*Task brief:*
Copy out each line of the material in which the word "computer" can be found.

*Excerpted data:*
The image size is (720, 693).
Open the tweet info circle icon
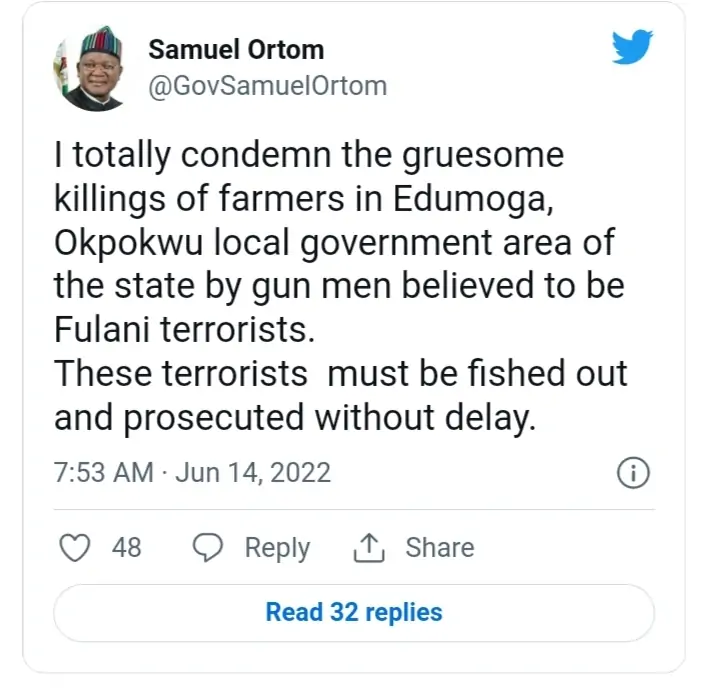pyautogui.click(x=634, y=473)
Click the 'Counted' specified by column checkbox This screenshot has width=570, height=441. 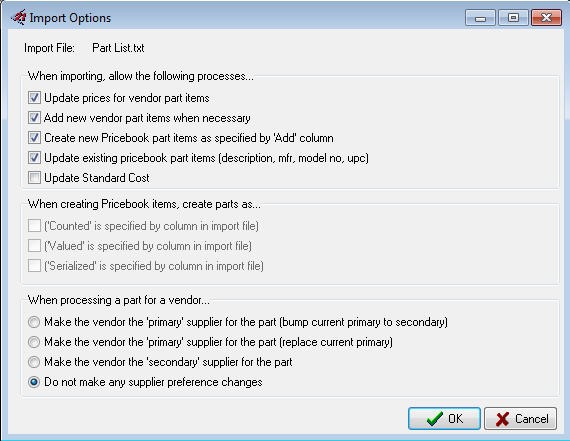pyautogui.click(x=34, y=226)
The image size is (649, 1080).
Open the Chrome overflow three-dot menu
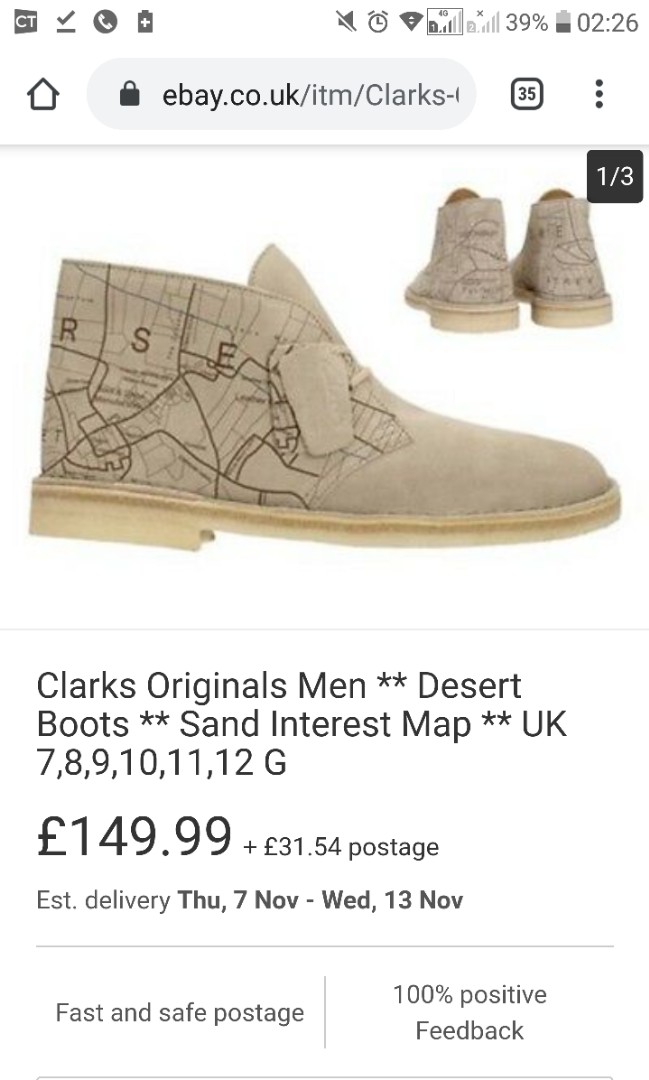598,94
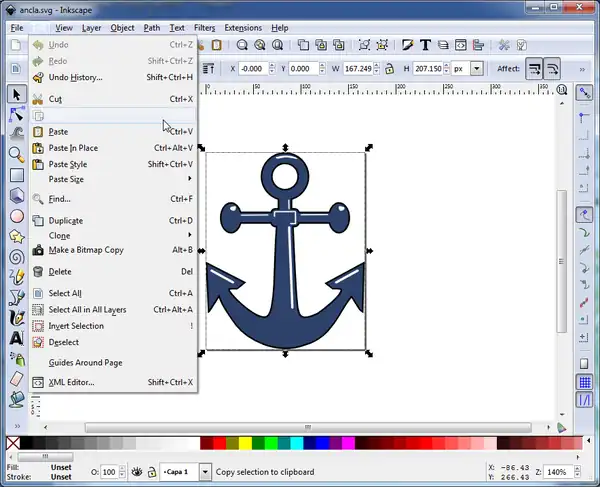Choose Select All in All Layers
This screenshot has height=487, width=600.
click(87, 310)
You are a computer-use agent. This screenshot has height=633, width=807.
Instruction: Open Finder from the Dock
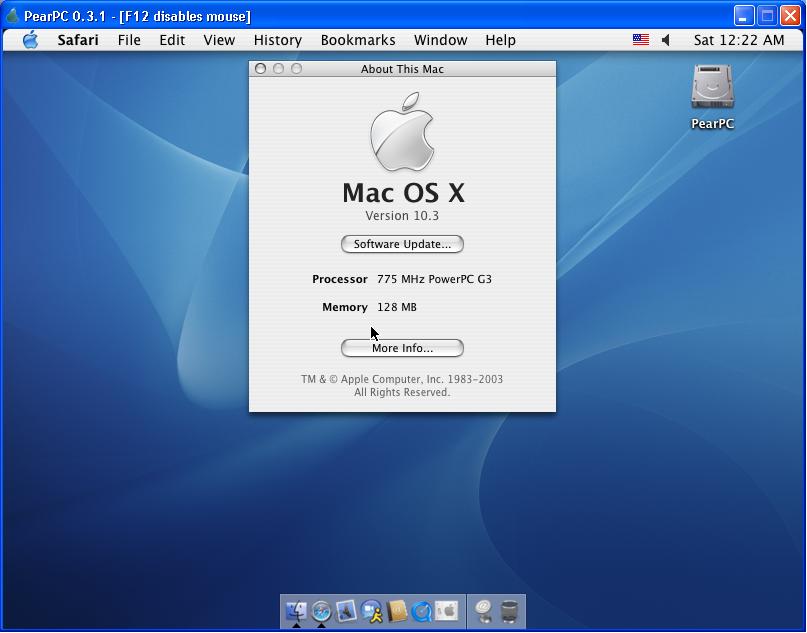click(296, 610)
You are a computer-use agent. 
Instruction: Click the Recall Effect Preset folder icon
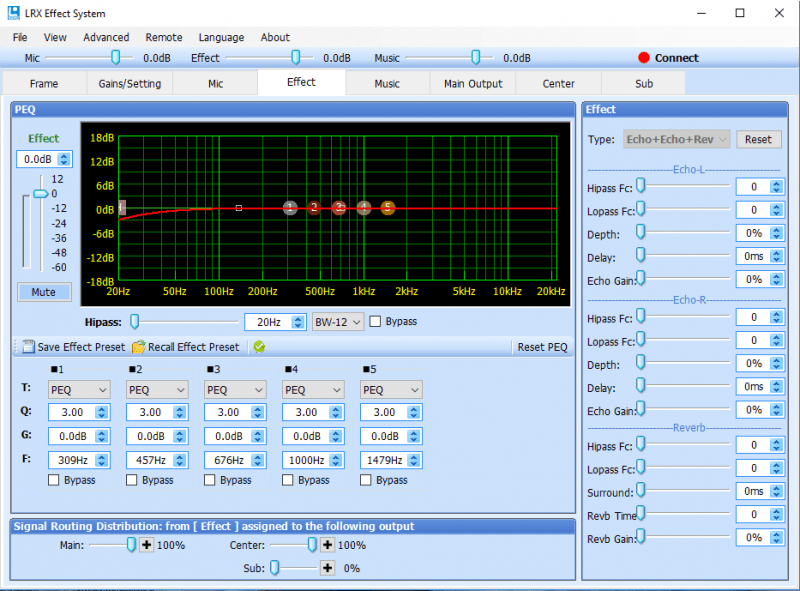pos(138,347)
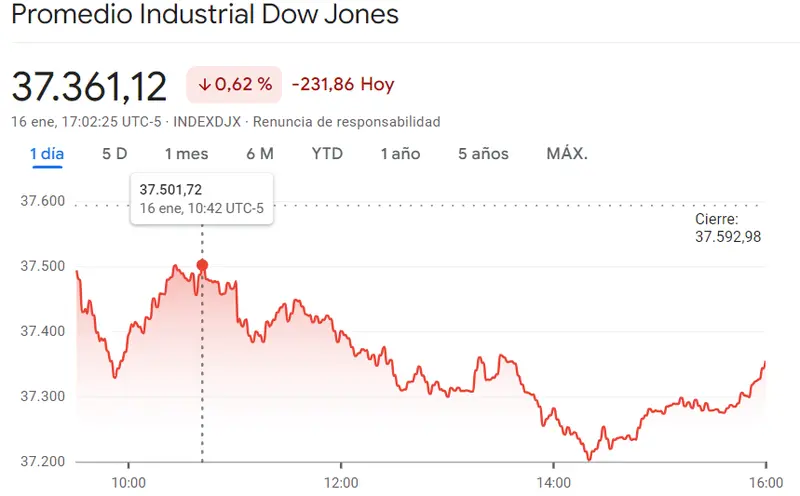Show the 6 M chart range
This screenshot has height=496, width=800.
[x=259, y=154]
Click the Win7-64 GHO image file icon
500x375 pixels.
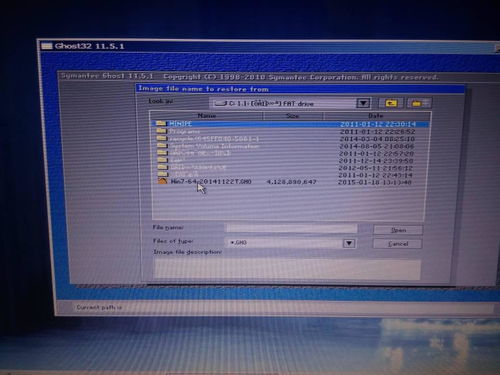162,181
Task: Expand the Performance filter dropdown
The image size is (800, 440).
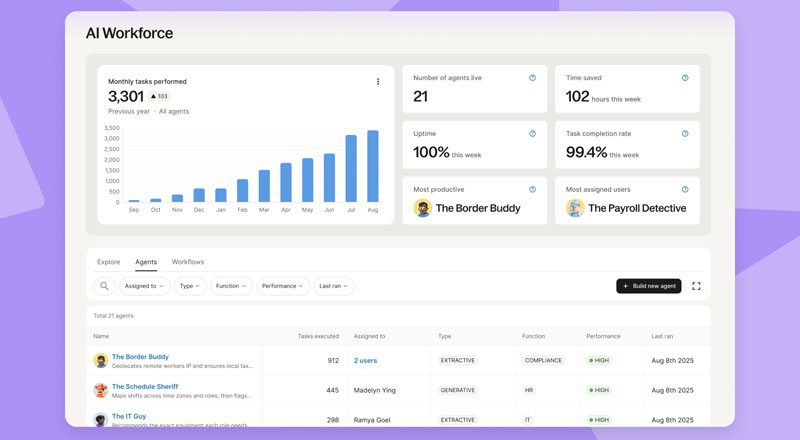Action: click(283, 286)
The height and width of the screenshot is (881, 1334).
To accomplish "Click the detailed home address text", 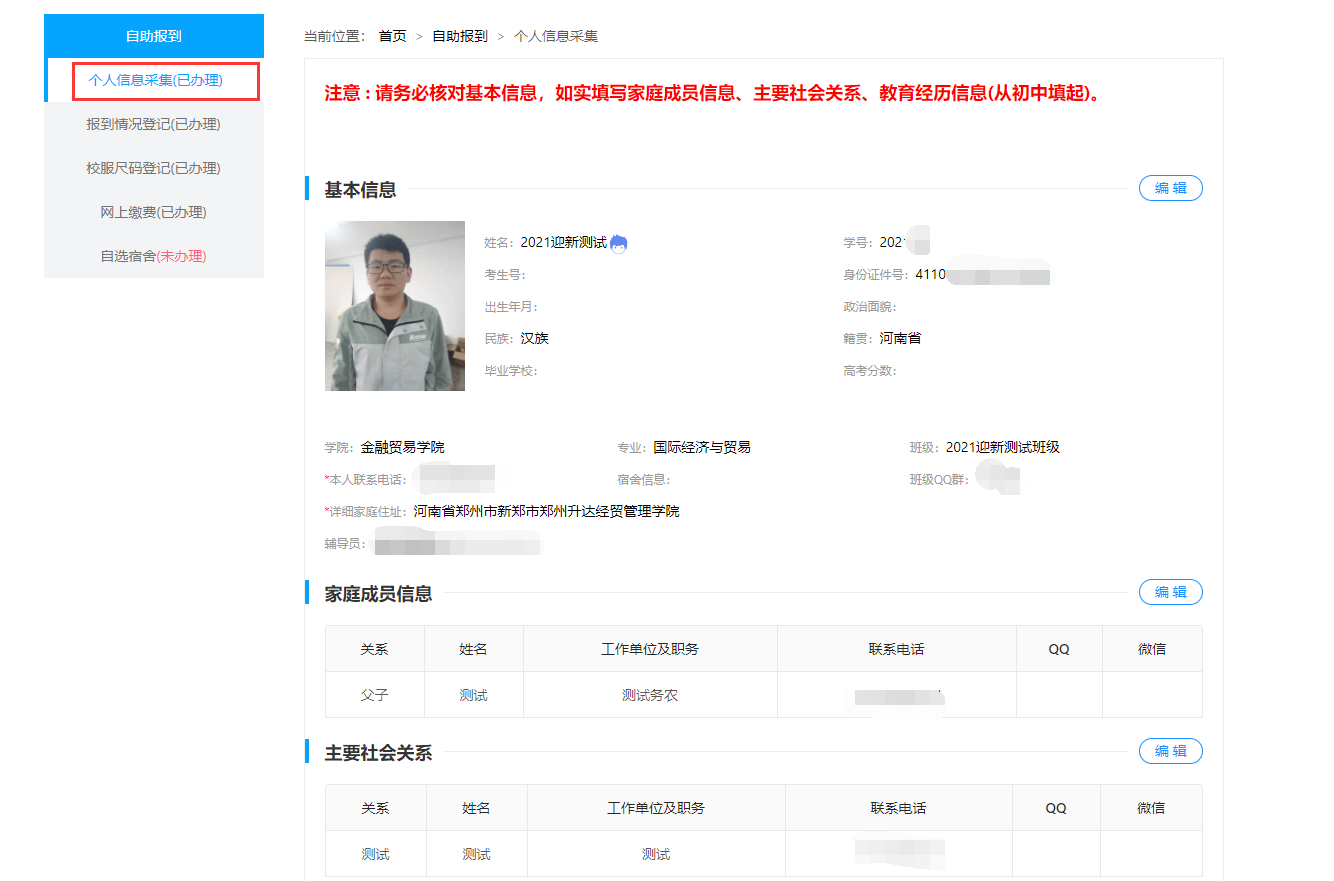I will (546, 511).
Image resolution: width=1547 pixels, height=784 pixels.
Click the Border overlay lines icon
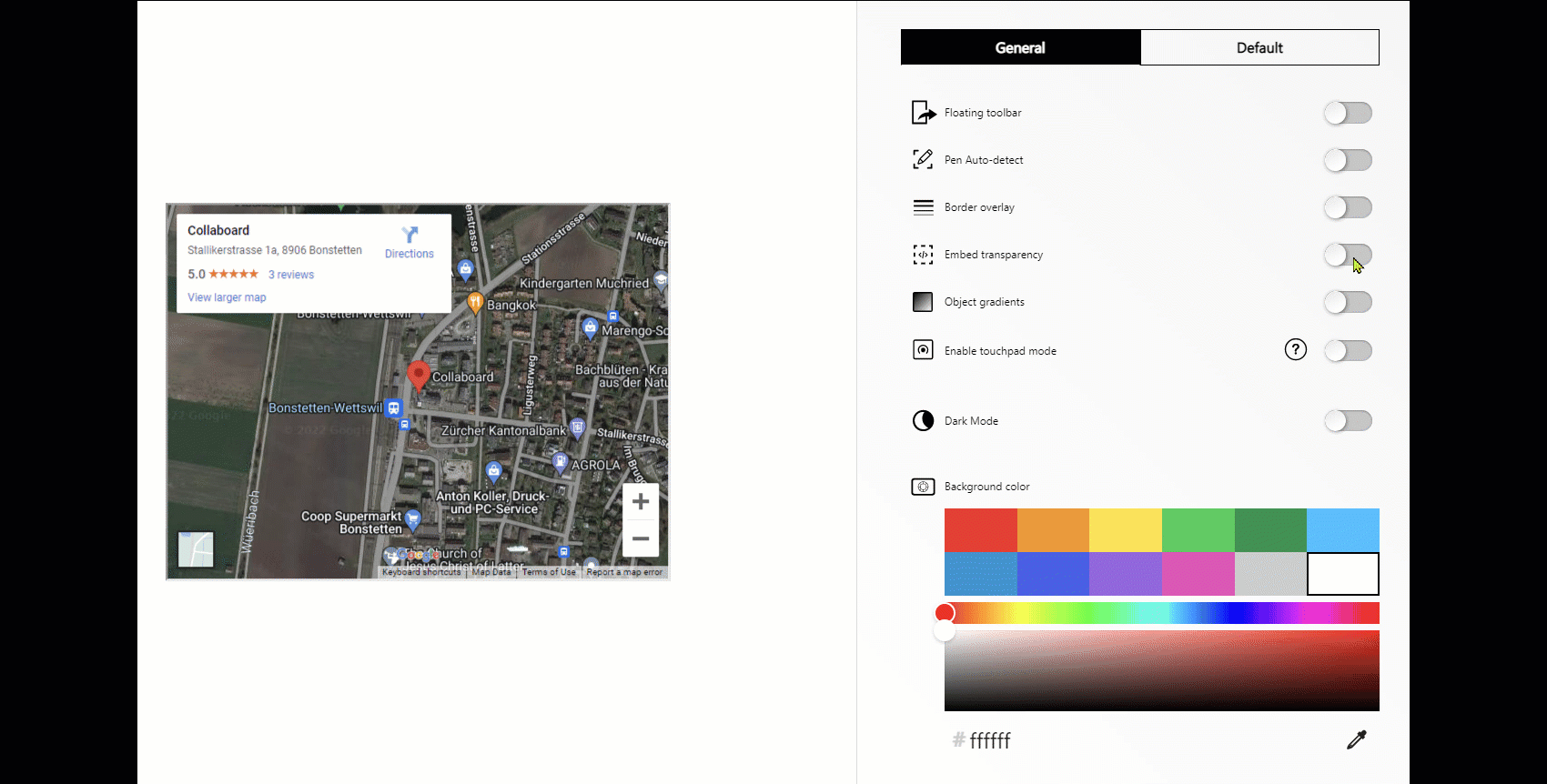coord(923,207)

*Output below:*
You are a computer-use agent. This screenshot has height=633, width=807.
You are a computer-use agent. 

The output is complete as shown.